TASK STATEMENT
When the string "computer" is part of a line below, that line should be copied.

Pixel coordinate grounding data
[Start of section]
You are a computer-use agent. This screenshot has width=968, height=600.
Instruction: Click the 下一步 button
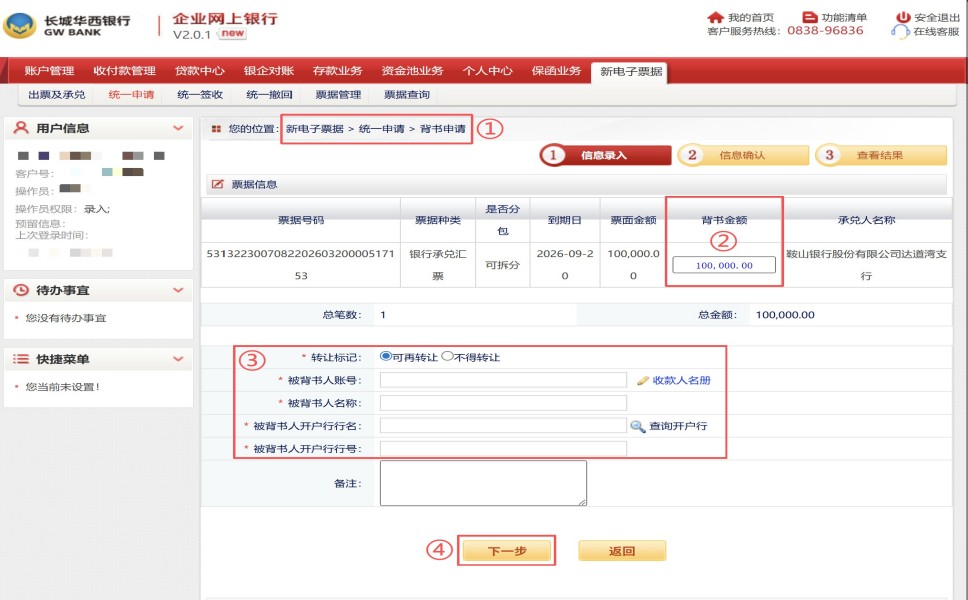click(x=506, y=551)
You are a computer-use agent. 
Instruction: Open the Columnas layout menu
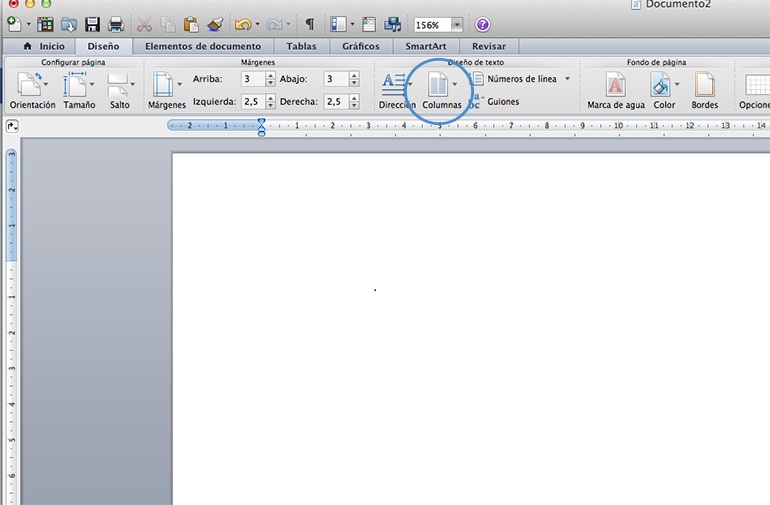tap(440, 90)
[End of section]
COMPLETED TASK
You are a computer-use agent. This screenshot has width=968, height=600.
You are a computer-use agent. 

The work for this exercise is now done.